Monadic second order logic (MSO2) plays an important role in parameterized complexity due to the Courcelle's theorem. This theorem states that the problem of checking if a given graph has a property specified by a given MSO2 formula can be solved by a parameterized linear time algorithm with respect to the treewidth of the graph and the size of the formula. We extend this result by showing that models of MSO2 formula with free variables can be represented with a decision diagram whose size is parameterized linear in the above mentioned parameter. In particular, we show a parameterized linear upper bound on the size of a sentential decision diagram (SDD) when treewidth is considered and a parameterized linear upper bound on the size of an ordered binary decision diagram (OBDD) when considering the pathwidth in the parameter. In addition, building on a lower bound on the size of OBDD by Razgon (2014), we show that there is an MSO2 formula and a class of graphs with bounded treewidth which do not admit an OBDD with the size parameterized by the treewidth. Our result offers a new perspective on the Courcelle's theorem and connects it to the area of knowledge representation.

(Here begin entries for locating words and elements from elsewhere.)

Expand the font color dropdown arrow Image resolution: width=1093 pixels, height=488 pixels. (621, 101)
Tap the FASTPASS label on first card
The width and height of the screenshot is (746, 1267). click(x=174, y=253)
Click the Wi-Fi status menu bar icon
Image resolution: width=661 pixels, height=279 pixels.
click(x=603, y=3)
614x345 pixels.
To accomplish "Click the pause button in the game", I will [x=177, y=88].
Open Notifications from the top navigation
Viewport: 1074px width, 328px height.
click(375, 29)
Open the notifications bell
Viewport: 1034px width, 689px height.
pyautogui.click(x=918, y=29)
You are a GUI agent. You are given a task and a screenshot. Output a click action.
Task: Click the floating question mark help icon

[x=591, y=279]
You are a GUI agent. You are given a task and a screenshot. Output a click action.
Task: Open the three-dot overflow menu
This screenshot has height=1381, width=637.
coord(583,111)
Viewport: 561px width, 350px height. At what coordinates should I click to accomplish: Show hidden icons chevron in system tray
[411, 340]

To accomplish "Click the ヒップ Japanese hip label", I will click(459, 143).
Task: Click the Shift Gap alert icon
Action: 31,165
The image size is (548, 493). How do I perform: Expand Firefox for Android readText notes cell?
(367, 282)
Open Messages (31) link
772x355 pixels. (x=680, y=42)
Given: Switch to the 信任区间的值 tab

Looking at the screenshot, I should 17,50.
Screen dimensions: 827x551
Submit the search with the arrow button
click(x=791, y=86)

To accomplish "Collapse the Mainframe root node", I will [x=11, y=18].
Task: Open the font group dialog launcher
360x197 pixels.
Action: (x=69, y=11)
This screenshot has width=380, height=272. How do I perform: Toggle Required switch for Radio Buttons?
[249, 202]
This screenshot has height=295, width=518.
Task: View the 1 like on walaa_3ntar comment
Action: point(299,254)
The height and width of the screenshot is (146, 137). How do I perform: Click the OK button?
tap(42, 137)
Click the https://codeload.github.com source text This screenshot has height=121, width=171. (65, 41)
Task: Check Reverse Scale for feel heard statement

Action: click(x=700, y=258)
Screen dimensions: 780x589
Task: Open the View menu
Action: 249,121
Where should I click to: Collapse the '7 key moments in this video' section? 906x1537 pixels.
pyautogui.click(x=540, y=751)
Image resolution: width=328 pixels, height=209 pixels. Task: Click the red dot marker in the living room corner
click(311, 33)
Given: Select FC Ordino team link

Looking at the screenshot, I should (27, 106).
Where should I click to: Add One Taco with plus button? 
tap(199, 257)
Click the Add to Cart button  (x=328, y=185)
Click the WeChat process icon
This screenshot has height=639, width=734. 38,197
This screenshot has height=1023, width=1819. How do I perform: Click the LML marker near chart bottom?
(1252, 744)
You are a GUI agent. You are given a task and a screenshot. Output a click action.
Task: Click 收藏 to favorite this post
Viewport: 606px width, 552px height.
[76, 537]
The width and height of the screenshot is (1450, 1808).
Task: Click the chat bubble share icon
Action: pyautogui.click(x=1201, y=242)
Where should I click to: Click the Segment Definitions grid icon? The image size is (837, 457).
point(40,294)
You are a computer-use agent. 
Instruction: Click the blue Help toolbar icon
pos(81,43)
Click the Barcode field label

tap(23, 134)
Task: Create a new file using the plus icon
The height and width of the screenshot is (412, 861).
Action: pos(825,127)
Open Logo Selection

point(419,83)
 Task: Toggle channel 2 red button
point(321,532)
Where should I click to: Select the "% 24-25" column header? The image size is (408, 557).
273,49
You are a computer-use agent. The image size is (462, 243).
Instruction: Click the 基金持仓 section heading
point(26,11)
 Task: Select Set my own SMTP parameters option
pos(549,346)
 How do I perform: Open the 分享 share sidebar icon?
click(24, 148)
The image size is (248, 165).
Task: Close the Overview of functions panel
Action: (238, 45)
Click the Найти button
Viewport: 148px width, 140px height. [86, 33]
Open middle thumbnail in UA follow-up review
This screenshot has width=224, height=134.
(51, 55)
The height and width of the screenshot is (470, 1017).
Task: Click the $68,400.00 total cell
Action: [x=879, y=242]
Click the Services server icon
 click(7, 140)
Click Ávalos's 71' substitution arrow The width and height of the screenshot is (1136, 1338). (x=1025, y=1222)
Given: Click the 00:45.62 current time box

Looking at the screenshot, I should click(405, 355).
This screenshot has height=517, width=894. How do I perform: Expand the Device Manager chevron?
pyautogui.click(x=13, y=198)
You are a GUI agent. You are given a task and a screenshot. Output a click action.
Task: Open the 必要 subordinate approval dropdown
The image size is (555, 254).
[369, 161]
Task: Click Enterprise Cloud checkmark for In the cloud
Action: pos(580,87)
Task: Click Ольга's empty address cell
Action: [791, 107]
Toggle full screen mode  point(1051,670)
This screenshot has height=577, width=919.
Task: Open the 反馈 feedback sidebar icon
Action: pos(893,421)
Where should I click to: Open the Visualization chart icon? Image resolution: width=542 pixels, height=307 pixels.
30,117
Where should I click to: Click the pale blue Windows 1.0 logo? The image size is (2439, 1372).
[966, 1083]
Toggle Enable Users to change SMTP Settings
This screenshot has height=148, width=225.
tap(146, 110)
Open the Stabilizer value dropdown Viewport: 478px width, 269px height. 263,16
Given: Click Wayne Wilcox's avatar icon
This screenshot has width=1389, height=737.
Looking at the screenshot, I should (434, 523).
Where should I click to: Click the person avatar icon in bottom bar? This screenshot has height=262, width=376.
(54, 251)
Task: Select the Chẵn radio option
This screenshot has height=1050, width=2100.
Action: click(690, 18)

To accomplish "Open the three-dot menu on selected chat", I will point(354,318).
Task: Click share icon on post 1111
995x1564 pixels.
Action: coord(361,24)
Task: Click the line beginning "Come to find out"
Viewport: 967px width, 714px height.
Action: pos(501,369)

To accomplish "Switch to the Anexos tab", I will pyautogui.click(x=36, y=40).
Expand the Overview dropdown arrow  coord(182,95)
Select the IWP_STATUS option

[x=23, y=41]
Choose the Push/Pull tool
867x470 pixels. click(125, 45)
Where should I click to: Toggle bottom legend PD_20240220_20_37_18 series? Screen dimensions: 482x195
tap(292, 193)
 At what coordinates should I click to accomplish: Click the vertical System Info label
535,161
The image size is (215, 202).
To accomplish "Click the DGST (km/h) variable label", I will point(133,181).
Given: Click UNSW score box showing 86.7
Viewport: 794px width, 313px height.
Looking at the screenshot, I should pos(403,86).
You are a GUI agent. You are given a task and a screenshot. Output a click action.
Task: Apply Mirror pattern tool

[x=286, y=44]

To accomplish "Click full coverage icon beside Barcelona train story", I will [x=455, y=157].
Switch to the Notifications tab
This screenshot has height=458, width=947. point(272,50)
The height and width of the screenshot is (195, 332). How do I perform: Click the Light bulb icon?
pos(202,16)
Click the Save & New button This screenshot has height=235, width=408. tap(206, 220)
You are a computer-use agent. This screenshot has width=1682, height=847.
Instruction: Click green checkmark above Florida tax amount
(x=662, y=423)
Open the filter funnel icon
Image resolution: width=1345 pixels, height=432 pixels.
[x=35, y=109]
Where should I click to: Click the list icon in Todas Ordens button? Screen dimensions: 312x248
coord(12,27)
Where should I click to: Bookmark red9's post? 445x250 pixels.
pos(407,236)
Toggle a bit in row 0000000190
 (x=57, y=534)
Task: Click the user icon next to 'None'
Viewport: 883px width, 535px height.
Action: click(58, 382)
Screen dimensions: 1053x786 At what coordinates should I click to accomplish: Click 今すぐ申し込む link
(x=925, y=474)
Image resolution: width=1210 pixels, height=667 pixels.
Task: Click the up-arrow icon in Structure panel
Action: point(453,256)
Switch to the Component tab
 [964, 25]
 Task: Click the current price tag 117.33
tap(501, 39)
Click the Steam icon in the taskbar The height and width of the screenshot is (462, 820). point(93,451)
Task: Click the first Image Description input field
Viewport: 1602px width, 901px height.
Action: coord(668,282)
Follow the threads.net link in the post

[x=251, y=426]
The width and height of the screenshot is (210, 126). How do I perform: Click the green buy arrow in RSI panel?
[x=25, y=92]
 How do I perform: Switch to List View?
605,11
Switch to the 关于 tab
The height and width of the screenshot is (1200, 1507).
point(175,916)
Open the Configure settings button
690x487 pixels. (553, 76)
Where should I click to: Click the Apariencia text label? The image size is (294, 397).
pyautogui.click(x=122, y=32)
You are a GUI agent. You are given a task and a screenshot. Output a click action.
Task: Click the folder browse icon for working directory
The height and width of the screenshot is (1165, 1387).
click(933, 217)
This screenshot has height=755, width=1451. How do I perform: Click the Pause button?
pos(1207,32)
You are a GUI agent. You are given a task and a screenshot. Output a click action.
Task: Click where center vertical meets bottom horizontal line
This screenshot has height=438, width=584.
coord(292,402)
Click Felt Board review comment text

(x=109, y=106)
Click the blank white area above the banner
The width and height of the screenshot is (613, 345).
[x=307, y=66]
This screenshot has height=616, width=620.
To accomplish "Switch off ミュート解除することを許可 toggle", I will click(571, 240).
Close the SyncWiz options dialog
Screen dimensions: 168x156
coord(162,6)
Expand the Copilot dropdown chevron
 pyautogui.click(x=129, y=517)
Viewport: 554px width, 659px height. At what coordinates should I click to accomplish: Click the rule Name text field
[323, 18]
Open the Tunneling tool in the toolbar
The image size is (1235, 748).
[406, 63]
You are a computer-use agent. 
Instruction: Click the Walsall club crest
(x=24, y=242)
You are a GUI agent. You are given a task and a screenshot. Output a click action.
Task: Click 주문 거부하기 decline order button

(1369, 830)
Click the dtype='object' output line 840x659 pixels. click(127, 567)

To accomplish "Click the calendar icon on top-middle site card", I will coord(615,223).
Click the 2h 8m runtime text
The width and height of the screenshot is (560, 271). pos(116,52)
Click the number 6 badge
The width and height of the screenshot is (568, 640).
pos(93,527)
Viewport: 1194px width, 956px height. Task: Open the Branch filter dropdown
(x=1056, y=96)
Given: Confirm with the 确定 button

翻译：一元二阶逻辑(MSO2)因库尔塞勒定理在参数化复杂度中扮演重要角色。该定理指出，验证给定图是否满足给定MSO2公式所指定性质的问题，可通过关于图树宽和公式规模的参数化线性时间算法求解。我们通过证明带有自由变量的MSO2公式模型可用决策图表示，且其规模在所述参数上呈参数化线性关系，从而扩展了这一结果。特别地，我们证明了在考虑树宽时，语句决策图(SDD)规模存在参数化线性上界；在考虑路径宽作为参数时，有序二元决策图(OBDD)规模亦存在参数化线性上界。此外，基于Razgon(2014)关于OBDD规模的下界结论，我们证明存在某个MSO2公式及一类具有有界树宽的图，它们不承认OBDD的规模可由树宽参数化。本研究为库尔塞勒定理提供了新视角，并将其与知识表示领域联系起来。